Nouvel entretien de notre cycle « De l'autre côté du miroir », consacré aux audioprothésistes qui ont fait le choix de mettre leur expertise au service de l'industrie : cette fois-ci, nous rencontrons Clément Sanchez, Global Product Manager Implant cochléaire chez Oticon Medical (Danemark).

Propos recueillis par Ludivine Aubin-Karpinski
(c) zenzen AdobeStock

Audiologie Demain : Pourquoi avoir fait le choix de l'industrie ?

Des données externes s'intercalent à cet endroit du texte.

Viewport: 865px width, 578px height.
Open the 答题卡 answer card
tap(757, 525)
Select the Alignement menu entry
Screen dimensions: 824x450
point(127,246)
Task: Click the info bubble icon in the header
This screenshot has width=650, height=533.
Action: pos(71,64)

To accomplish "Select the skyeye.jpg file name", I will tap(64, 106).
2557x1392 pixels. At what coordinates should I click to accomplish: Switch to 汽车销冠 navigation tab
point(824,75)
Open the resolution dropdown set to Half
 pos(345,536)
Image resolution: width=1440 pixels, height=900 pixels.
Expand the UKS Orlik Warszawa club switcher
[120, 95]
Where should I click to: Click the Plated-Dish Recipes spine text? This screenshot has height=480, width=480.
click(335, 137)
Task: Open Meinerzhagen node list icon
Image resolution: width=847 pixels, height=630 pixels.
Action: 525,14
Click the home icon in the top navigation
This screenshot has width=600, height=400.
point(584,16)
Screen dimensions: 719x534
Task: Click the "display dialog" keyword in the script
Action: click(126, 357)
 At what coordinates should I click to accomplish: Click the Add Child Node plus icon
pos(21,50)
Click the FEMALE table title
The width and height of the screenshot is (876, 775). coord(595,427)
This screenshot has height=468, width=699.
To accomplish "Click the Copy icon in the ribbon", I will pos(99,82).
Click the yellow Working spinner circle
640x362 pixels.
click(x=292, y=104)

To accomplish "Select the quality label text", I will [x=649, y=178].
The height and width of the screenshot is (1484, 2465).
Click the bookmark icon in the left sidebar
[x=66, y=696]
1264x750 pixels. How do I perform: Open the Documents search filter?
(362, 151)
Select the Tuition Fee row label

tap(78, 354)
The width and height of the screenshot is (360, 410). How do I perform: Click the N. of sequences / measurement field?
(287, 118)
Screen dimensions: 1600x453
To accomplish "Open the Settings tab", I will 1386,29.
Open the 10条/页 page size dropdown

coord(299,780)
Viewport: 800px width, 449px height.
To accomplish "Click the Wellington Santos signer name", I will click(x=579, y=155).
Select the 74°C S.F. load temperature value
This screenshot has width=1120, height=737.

Clément Sanchez : Après cinq premières années à adapter des aides auditives, j’ai réalisé que l´évolution tant promise des technologies et donc implicitement de la satisfaction des utilisateurs prendrait nettement plus de temps que ce que les départements marketing des différents fabricants prédisaient depuis l'avènement du numérique dans les années 1990. En même temps, je constatais, à 22 ans, qu´être audioprothésiste ne me convenait pas. Donc je naviguais entre une certaine déprime et une industrie atone (à l’époque). Mon premier réflexe fut de discuter avec les représentants des différents fabricants afin de sonder les possibilités de passer de l´autre côté du miroir, pour savoir pourquoi les choses ne fonctionnaient pas comme elles le devaient selon moi. Quelques mois plus tard, je commençais en tant que formateur et hotline client pour un fabricant danois.

J´ai tout d'un coup cassé ma routine, ce qui fut une véritable renaissance pour moi, même si cette sensation, à la fin de la journée, d’avoir aidé des personnes à vivre mieux me manque. On rencontre des acteurs de la profession que l´on n’aurait peut-être pas approchés autrement (les chercheurs, les décideurs...). On participe à l’élaboration de projets qui verront le jour plusieurs années plus tard.

Audiologie Demain : Comment jugez-vous l'évolution de l'audioprothèse aujourd'hui ?

Clément Sanchez : Les clients ont raison de considérer les aides auditives comme trop chères : à partir du moment où vous n’utilisez pas un produit que vous avez acheté, même s’il est remboursé à 100 %, c’est déjà trop cher. Notre industrie a encore une grande marge de progression pour apporter une plus grande satisfaction aux patients. Ayant travaillé en Belgique puis en France, j’étais persuadé que le taux de remboursement était intimement lié à l'adoption des aides auditives, voire à la satisfaction du client. Cependant je dois constater, suite à mon déménagement au Danemark où le remboursement est de 100 % pour des produits premiums, que les taux d'adoption d’appareillages bilatéraux et de satisfaction sont similaires entre les deux pays. Notre industrie – plus que le système d’assurance santé – a encore une grande marge de progression pour apporter une plus grande satisfaction aux patients.

Audiologie Demain : Que peut-on attendre comme innovation dans les années qui viennent ?

Clément Sanchez : Le buzz aujourd’hui se focalise sur l’intelligence artificielle et le big data mais, si ces deux domaines peuvent apporter des évolutions significatives dans le domaine du diagnostic notamment, ils ne révolutionneront pas la vie de votre gentille petite mamie qui ne demande qu'une seule et simple chose : « Entendre comme avant ». Cependant, j´entrevois des changements drastiques quant à l’accès aux aides auditives pour les malentendants. Je ne vois plus l'audioprothésiste comme l'acteur principal de la démarche d'appareillage dans les cinq à dix ans à venir, et cela est quelque part significatif pour une industrie.